Ve diğer bir sorum Suriye'yle ilgili de PYD... Terör örgütü diye son dönemde tekrar bir retorik kuruldu. Hâlbuki daha bir yıl öncesine kadar Salih Müslim Ankara'daydı, gelip burada görüşmeler yapıyordu, ilişkiler bir şekilde iyiydi. Ama, şimdi bakıyorsunuz orada bir PYD yapılanması var ve çoğulcu bir yapı baktığımızda, bütün kimliklerin bir arada durabildiği tek bölge belki Suriye'de, diğer bütün her yerde polarizasyon var ve bütün kimlikler birbirini gırtlaklıyor. Ancak, Suriye'deki o kantonlar bölgesinde biz bir şekilde bir hegemonya, bir etki kuramıyoruz, bir ilişki geliştiremiyoruz, kapatmış durumdayız. Mesela, Kobani meselesinde baktığımızda, Kobani IŞİD tarafından yerle bir edilmiş bir bölge, yeniden yapılanmaya çabalıyor. Buradan birtakım inşaat malzemelerinin ve pek çok malzemenin geçme olasılığı var. Ama, biz oraya geçebilecek her türlü unsuru veya oradaki yapıyı terör olarak saydığımız için hiçbir ilişki geliştiremiyoruz ve tekrar biz ilişki geliştirmediğimiz zaman ne oluyor? Rusların veya Amerikalıların veya İran'ın veya başka yapıların ilişki geliştirmesinin önünü açıyoruz. Biz eğer ki kendi retoriğimizi her şeye düşman, terör, falan, şu, bu diye koyduğumuz anda oradaki sonuçta gelişen yapılanma da başka kapılar arayacaktır, çok doğaldır. Hâlbuki insanlar ticaretle gelişirler. Mesela, on beş yıl önce, yirmi yıl önce de ülkemiz Irak Kürdistanı'na kırmızı çizgi olarak baktı, yıllarca "Orada bir yapı kurulursa işte savaş sebebi olur." diye bir retorik kurdu, bugün biz 12 milyar dolarlık ticaret yapıyoruz Irak Kürdistanı'yla. Hâlbuki on yıl kaybettik o anlamda baktığımızda. Hâlbuki ticaret, kapıları açmak, ilişkileri geliştirmek için önemli bir yöntemdir, bu anlamda sizin de bu düşüncenizi merak ediyorum. Niçin bir ilişki kurulmuyor en azından ticari? İnsanlar gelip parasını vererek niye inşaat malzemesi alamıyorlar? Niye yıkılmış şehirlerini yapmak için Türkiye'yle bir ilişki geliştirilemiyor? Niye tırlar Kobani sınır kapısından girip gelemiyor? Niye bununla ilgili rezervleriniz var?

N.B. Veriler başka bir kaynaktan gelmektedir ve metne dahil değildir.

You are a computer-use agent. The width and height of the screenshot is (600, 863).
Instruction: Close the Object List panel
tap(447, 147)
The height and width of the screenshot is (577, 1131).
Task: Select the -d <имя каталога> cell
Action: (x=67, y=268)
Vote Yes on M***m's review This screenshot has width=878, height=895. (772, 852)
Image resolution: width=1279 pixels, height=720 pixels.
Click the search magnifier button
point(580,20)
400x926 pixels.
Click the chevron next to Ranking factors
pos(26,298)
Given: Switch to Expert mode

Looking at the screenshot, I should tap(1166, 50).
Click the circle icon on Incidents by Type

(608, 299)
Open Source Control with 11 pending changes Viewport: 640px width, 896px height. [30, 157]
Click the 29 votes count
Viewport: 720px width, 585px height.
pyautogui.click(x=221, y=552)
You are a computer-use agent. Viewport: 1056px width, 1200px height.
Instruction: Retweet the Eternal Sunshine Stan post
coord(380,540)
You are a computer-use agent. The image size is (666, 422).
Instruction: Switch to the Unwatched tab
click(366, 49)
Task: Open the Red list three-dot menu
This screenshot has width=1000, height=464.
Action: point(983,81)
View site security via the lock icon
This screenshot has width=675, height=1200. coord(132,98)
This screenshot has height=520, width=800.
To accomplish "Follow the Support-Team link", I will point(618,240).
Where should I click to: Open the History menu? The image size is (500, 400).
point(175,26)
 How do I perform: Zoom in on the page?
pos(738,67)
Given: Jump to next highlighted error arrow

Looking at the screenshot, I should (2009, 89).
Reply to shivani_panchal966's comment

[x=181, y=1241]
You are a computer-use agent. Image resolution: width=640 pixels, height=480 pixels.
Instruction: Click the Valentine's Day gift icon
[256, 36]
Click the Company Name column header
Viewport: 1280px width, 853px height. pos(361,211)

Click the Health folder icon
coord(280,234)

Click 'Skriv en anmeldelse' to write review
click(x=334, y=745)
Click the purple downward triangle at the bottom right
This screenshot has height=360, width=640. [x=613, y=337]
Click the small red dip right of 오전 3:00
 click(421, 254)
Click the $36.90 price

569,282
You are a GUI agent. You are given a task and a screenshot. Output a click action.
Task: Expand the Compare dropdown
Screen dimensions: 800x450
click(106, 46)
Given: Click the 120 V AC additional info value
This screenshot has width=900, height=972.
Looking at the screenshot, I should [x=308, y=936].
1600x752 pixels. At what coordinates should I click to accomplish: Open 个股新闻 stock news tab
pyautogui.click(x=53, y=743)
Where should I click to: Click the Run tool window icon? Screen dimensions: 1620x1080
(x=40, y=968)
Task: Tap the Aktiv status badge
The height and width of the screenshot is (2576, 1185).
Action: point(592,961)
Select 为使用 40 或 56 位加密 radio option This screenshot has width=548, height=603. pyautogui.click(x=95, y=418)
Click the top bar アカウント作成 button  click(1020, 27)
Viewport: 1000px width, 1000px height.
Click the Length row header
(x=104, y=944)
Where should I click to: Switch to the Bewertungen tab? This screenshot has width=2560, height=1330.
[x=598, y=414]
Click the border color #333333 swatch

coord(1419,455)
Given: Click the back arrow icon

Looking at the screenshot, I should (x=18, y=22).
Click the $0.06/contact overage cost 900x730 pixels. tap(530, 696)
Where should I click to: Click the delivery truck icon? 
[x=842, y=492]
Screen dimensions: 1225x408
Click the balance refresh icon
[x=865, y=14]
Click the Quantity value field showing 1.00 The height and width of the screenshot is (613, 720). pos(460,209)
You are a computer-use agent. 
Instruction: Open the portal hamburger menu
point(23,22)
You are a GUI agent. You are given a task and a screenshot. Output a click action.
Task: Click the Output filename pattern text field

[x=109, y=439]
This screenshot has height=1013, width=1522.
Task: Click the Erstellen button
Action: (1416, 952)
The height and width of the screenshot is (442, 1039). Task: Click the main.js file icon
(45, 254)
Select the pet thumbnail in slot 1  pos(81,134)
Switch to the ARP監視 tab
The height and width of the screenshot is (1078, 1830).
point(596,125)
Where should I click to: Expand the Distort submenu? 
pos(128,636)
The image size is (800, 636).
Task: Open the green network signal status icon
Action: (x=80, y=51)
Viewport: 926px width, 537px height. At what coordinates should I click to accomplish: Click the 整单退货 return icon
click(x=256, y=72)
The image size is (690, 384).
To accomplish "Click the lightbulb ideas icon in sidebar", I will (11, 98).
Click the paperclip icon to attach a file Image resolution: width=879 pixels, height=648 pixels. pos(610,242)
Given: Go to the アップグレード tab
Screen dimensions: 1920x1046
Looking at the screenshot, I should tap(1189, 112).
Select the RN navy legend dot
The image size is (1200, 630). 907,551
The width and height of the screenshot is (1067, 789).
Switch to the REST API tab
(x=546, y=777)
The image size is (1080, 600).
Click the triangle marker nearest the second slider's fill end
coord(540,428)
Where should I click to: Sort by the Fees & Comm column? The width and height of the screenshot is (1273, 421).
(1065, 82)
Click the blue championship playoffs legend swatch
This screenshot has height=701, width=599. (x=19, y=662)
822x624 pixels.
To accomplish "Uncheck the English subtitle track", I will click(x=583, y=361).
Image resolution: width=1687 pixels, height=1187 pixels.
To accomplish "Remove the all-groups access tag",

Diğer bir konu, Ermenistan sınır kapısı. Sayın Bakan, baktınız mı bilmiyorum, yeni bakan oldunuz. Yirmi üç yıldır Ermenistan sınır kapısı kapalı, bir komşumuz. Ve Ermenistan halkının yarısından çoğu Anadolu kökenlidir, Erzurum kökenlidir, Malatyalıdır, başka şehirlidir. Oraya gidin, işte, yeni Malatya, yeni Erzurum, yeni Maraş diye şehirler kurmuştur insanlar. Türkçe konuşurlar, gidersiniz yarısı Türkçe anlarlar. Ama, biz yirmi üç yıldır Ermenistan'la sınır kapısını kapatmış durumdayız. Gerekçe: Karabağ. Şimdi, düşünün ki siz yirmi üç yıldır kapattığınız sınırı... Karabağ sorunu çözüldü mü? Hayır. Hâlbuki sınır kapımız açık olsaydı Ermenistan ticaretinin dörtte 3'ünü Türkiye'yle yapıyor olacaktı. Ve Ermenistan'la ticari, kültürel, ekonomik, pek çok ilişkimiz olacaktı. İnsanlar gelip gidecekti, siyasi ilişkilerimiz gelişecekti ve belki bu çerçevede Karabağ sorunu da çözülebilecekti. Hâlbuki şu anda Ermenistan'ın Türkiye'yle hiçbir ilişkisi yok. Her iki taraf da bakın, Iğdır, Kars sınırın açılmasını istiyor, her iki taraf da bu ilişkiyi geliştirebilirdi ve belki de bu sorunlar çözülebilirdi. Yirmi üç yıldır iki yakın halk iki kapalı sınır komşusu olarak yaşamak durumunda kalıyoruz. Bu konudaki düşüncenizi çok merak ediyorum. Siz bir Malatyalı olarak ne düşünüyorsunuz bu sınırın açılmasıyla ilgili ve ilişkiler başlarsa sorunlar çözülür diye düşünmüyor musunuz özellikle de Karabağ sorunu. Bu anlamda kapıyı kapatmak daha mı doğru bir adımdı yoksa yanlış bir uygulama mıydı, kapı açık olsaydı, bu sorunlar daha kolay çözülmez miydi diye size sormak istiyorum.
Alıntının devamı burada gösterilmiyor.